Quelle a été votre porte d'entrée à vous dans l'univers manga ?

Je dirais que je suis un enfant de la fin de DBZ (Dragon Ball Z) et du Club Dorothée. Ce sont surtout mes grands frères qui les ont connus, mais en gros, je suis entré là-dedans par les animés de DBZ notamment. Puis, quand j'ai commencé à m'intéresser aux mangas, c'était Naruto qui débarquait en France. J'ai donc commencé par plonger tête première dans un shōnen (type de manga destiné à un lectorat de sexe masculin et adolescent) tel que Naruto, avant que ne sorte Death Note directement après. Autant dire que Death Note c'était une tout autre ambiance, qui m'a également transportée dans cet univers-là.

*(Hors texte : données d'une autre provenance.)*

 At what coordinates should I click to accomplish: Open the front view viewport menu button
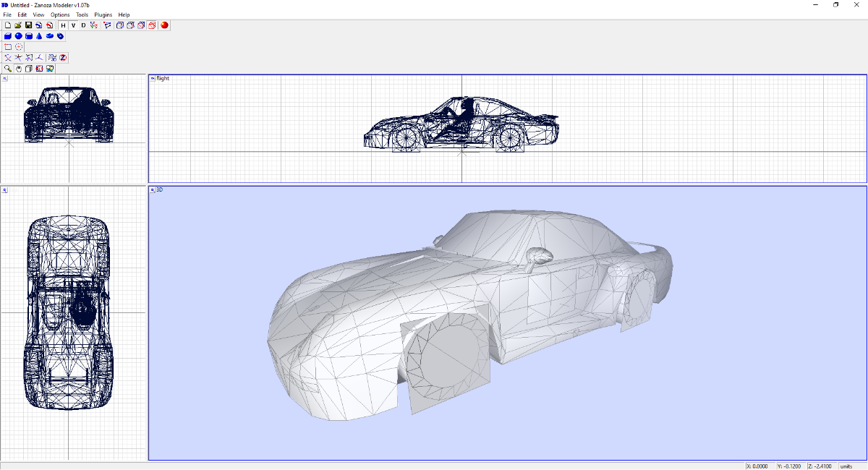click(x=4, y=78)
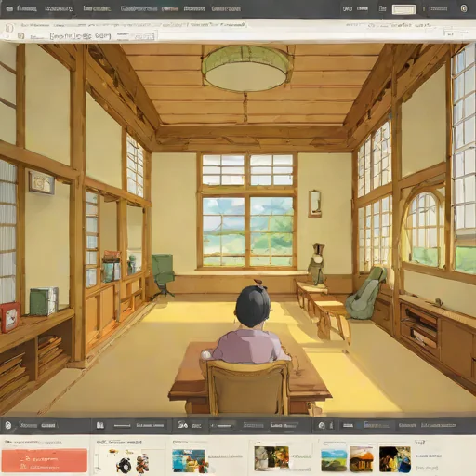Image resolution: width=476 pixels, height=476 pixels.
Task: Click the red-orange panel at the bottom left
Action: [x=45, y=460]
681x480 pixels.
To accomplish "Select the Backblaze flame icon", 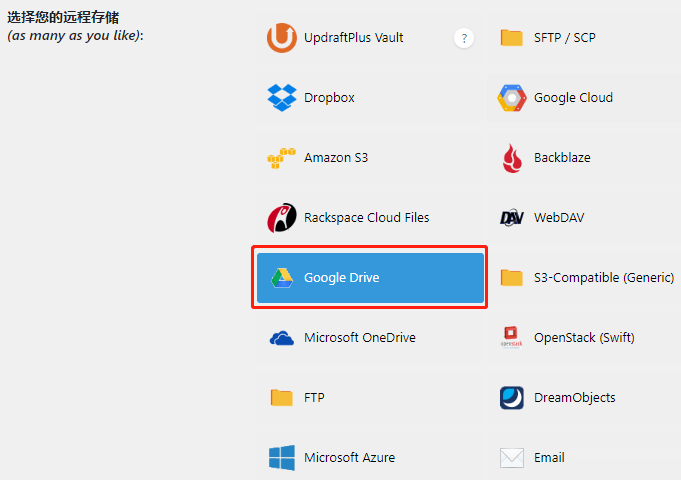I will click(512, 158).
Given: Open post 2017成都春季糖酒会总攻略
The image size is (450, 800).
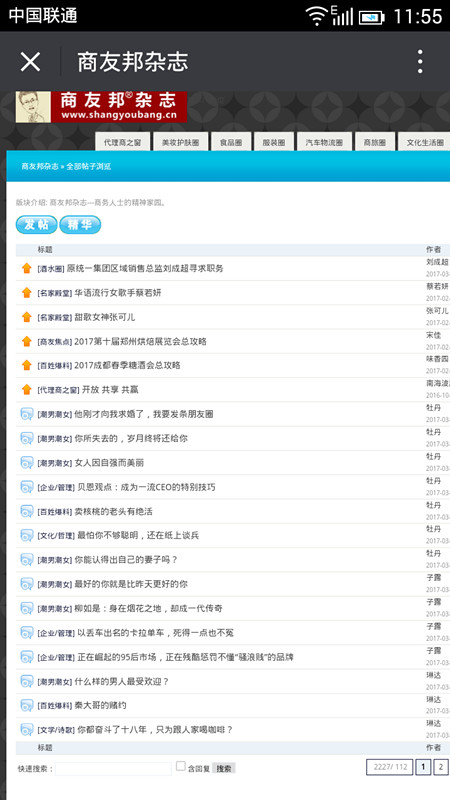Looking at the screenshot, I should [x=127, y=365].
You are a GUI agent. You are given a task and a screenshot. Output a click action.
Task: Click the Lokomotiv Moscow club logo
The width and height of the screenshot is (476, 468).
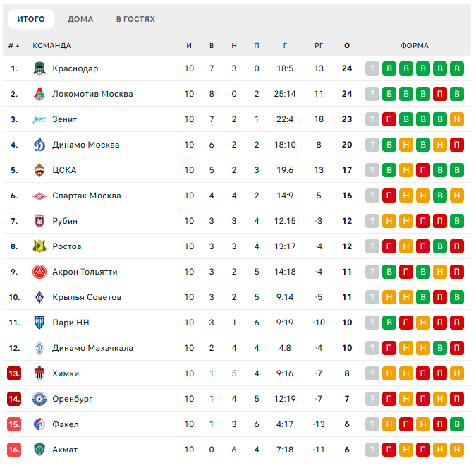[39, 94]
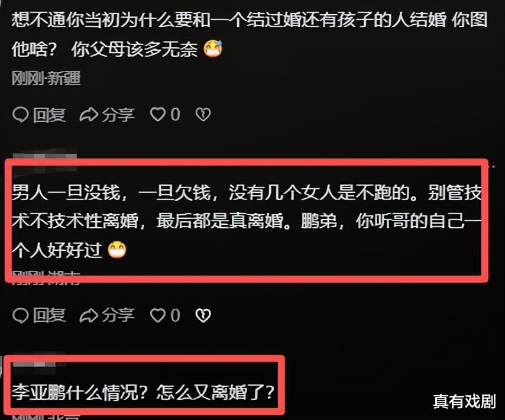Tap the share arrow under the 男人一旦没钱 comment

coord(89,315)
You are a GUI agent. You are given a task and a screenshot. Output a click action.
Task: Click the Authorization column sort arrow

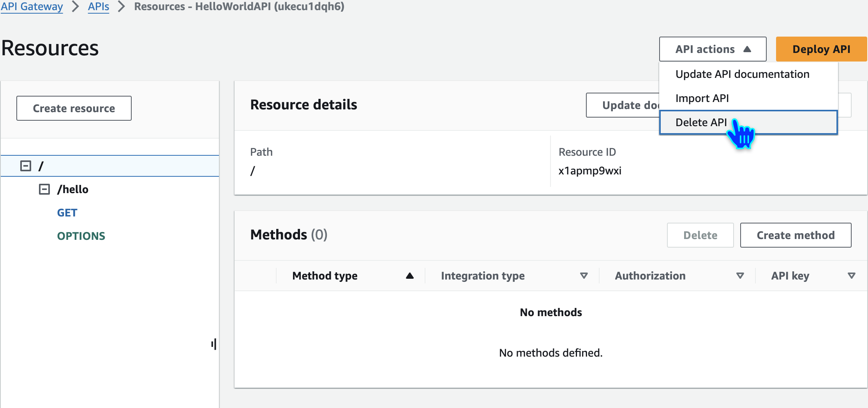point(740,276)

C'est d'ailleurs, ce même Death Note à partir duquel vous avez publié à l'été 2022 Entre les lignes du Death Note : Écrire un nouveau monde (Third Editions), et qui vous vaut une invitation au Japan Alpes Festival 2022. Avant ce livre, vous vous intéressiez à Kaamelott. Comment expliquez-vous ce grand écart ?

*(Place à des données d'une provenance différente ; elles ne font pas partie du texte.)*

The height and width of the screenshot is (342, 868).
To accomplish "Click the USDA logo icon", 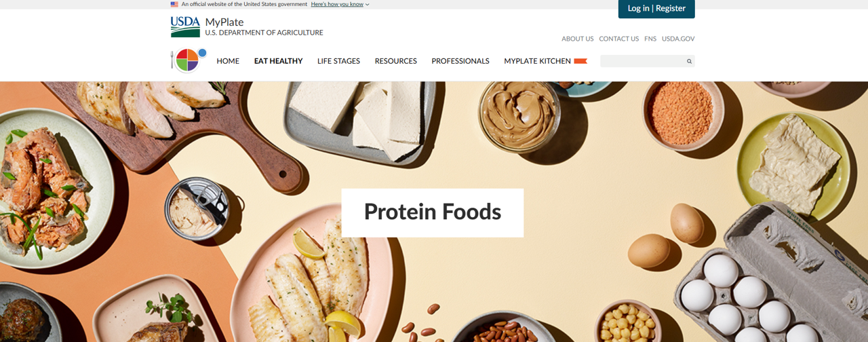I will (x=185, y=26).

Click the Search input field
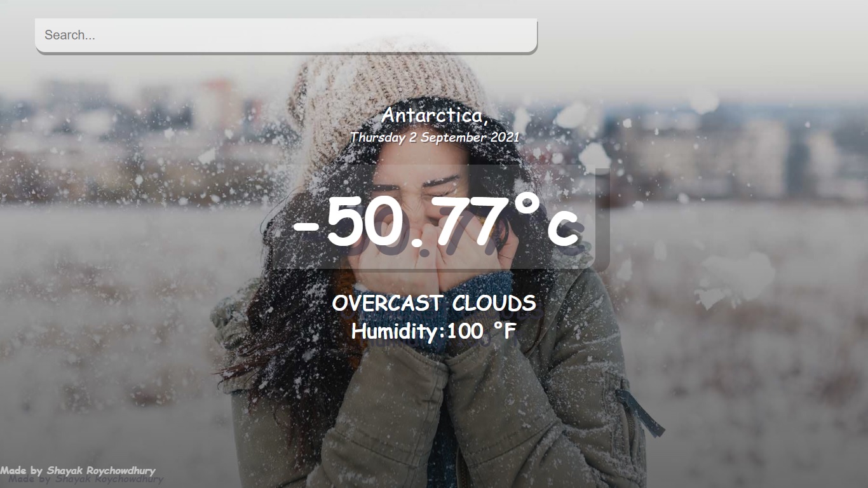coord(286,36)
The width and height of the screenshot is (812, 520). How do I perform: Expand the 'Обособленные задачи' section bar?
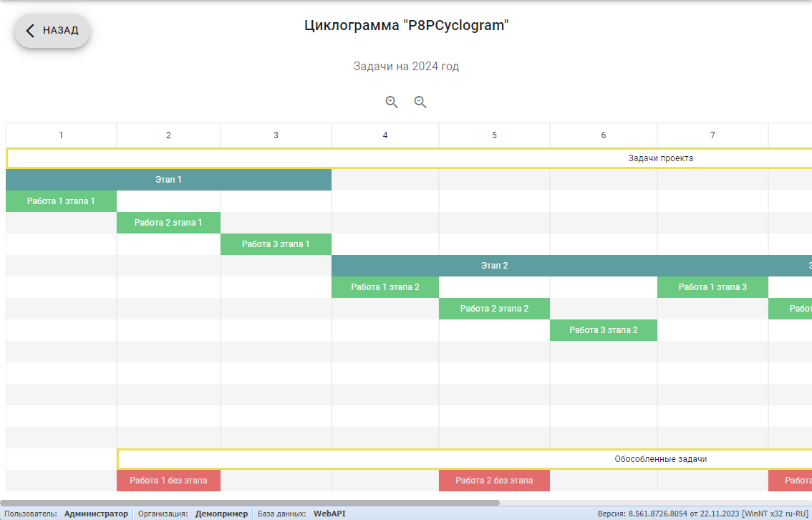coord(661,458)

Je suis très éclectique et j'ai besoin d'aller voir d'autres théâtres car je m'ennuie très vite. Il se trouve que lorsque j'aime une œuvre, généralement, ce n'est pas à moitié. Death Note fait partie de ma vie, au même titre que Kaamelott à une autre époque.

Revenons au manga cultissime de Tsugumi Ohba et Takeshi Obata, Death Note, qui occupe la 10e place au classement des meilleurs mangas de l'histoire dans un sondage mené en 2007 par le Ministère de la Culture du Japon. Est-ce que c'est un shōnen comme les autres ? 

Pour rappel, le shōnen désigne à gros traits un manga d'aventure, où le héros et son groupe d'amis vont accomplir une grande quête avec des épreuves d'un genre initiatique. C'est une ligne éditoriale et un type de manga très codifié au Japon. Death Note respecte effectivement un ensemble de code propre au shōnen. On a un héros, Light Yagami, qui va accomplir une grande quête et se mettre en tête de changer le monde avec un carnet magique. Carnet qui lui donne le pouvoir de tuer toute personne dont le nom est écrit dedans. Son rival, c'est Ryûzaki, le détective qui va le traquer et en installant un intense combat psychologique. Comme l'ambiance peut déjà l'indiquer, on est plutôt dans un seinen, un manga qui se caractérise fortement par son atmosphère horrifique. Mais ça n'empêche pas que Death Note ait été publié à la base dans un magazine de shōnen au Japon, bien qu'il en casse justement les codes.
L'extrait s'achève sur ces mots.